The North East, which is a melting pot of cultures, wildlife and various arts, has sadly faced instances of environmental racism time and again over the years over several environmental policies. The tribal groups in the Northeast have always strived to live in harmony with nature but are often the most affected. It has become so bad that the extent that today tribal groups comprise 40-50% of the displaced population in India, although their share in the total population is only 8%.

Most recently, The National Board of Wildlife (NBWL) approved the clearance of 98.59 hectares of land that is a part of the Dehing Patkai Wildlife Reserve, often known as the “Amazon of the East”, for coal mining to Coal India Limited. Despite widespread protests, the Government didn’t pay heed to the same. 

In addition, the Etalin Hydropower Dam Project that has been proposed in Arunachal Pradesh, if executed, would submerge over 300,000 trees in the Dibang Valley, which is a global mega-biodiversity hotspot, and the home to the indigenous ‘Idu Mishmi’ community. Little to no regard has been given to the facts that the livelihoods of this community can be taken away with the project along with restricting their access to natural resources.

And finally, the widely disowned Environmental Impact Assessment (EIA) Notification 2020 which helps ease regulations for the clearance of several categories of projects to bypass the EIA process, thereby adversely affecting indigenous communities and financial weaker communities. 

The primary reason for such projects getting cleared without any hurdle is the lack of representation of tribal and indigenous communities in environmental policy - and decision-making. 

And to make matters worse, environmental racism and climate change coincide with one another! With the climate changing progressively over the past several decades, this overlap had only worsened with time. Not only are low-income communities the most affected by policies and regulations in terms of livelihoods and resource loss, but also affected by industries that discharge their effluents near their residents.

Byproducts of climate change like frequent floods and landslides destroy homes of communities located in low-lying areas. And quite often, these communities aren’t even responsible for these events - it’s the industries and managements.

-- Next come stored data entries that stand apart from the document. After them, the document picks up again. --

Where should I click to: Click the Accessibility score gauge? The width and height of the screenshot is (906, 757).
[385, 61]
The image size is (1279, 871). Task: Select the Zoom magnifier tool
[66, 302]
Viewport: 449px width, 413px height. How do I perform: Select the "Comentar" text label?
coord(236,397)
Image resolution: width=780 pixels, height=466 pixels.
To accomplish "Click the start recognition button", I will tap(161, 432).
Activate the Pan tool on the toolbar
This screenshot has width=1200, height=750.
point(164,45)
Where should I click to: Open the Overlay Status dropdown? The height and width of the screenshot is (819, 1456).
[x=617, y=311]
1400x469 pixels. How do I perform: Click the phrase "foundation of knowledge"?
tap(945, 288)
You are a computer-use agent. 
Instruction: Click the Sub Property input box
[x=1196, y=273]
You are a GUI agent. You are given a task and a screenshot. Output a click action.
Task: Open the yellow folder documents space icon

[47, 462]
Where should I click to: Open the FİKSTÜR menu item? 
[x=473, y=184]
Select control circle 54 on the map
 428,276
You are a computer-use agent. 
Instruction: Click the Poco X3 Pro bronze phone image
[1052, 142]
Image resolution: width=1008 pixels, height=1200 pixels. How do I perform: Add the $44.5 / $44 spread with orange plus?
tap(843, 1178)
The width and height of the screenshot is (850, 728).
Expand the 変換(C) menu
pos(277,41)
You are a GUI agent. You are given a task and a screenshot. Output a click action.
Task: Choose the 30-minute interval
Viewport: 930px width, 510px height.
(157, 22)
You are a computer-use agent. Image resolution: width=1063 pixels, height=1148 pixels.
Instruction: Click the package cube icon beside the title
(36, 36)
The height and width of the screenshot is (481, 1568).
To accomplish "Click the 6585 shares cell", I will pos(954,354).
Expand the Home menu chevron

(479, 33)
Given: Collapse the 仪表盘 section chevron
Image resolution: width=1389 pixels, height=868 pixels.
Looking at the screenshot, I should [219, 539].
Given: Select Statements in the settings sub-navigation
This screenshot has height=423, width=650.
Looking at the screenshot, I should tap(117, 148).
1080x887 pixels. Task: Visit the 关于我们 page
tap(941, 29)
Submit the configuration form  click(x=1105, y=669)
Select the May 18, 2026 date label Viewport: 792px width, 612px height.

While it’s important for governments, corporations and other stakeholders to actively take steps to fight environmental racism, there are some steps we can take as individuals to do the same:

  • Voice your support for fair distribution of resources for lower income communities in your neighbourhood
  • Demand accountability from people in power through online petitions and rallies 
  • Vote! Every vote matters in helping the right parties and individuals come to power.
  • Build your knowledge on these issues through verified articles, news outlets, videos and books too.
  • Talk about these matters with your families and friends in daily conversations and on digital platforms to help increase awareness and foster meaningful conversations on the same.

It’s important to ensure while we’re striving to move towards a circular economy, we must be inclusive of all communities and backgrounds and rally for big corporations to do the same.   

Development cannot come at the expense of communities and livelihoods. Because an economy is truly circular when it envelopes all components of the ecosystem we live in.